由批评的历史到历史的批评:中国古代文论体系构建研究的思考
2016-04-17刘飞,赵凯
刘 飞,赵 凯
(安徽大学 文学院,安徽 合肥 230039)
□学术前沿
由批评的历史到历史的批评:中国古代文论体系构建研究的思考
刘 飞,赵 凯*
(安徽大学 文学院,安徽 合肥 230039)
以中国文学批评史为主要内容的中国古代文论研究走过近百年历程,其中成果丰富,为学科的发展奠定了坚实的基础。近些年来,中国古代文论的研究呈现出良好的发展态势,而且,在目前中国文论建设与古代文论现代转换的学术背景下,加强对古代文论的研究更显得必要与紧迫。以此反观中国古代文论的研究历程,在研究方法上也面临一个突破与创新的思考。其中,由纵向研究向横向研究拓展,由批评的历史到历史的批评,无疑会有助于考察中国古代文论的体系特征,也会更好地彰显和发挥古代文论的现代意义。在这方面,傅庚生、贾文昭、刘若愚、陈良运、王运熙、黄霖等学者已有较有创获的探索。

- **已知材料**
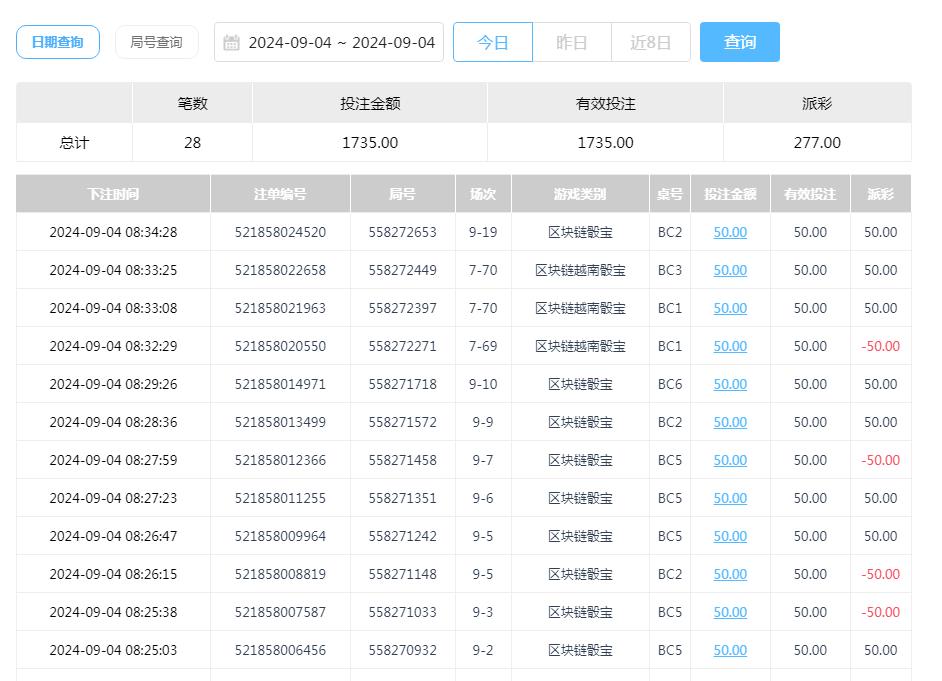Click the 50.00 link for order 521858012366
The width and height of the screenshot is (942, 681).
click(x=729, y=460)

- **任务说明**
根据上面的短文回答下列问题:
(a) 两位作者来自哪个单位?
(b) 以中国文学批评史为主要内容的中国古代文论研究走过了多长的历程?
(c) 在研究方法上,短文提到要由哪种研究向哪种研究拓展?

- **回答**
(a) 安徽大学文学院。
(b) 近百年。
(c) 由纵向研究向横向研究拓展。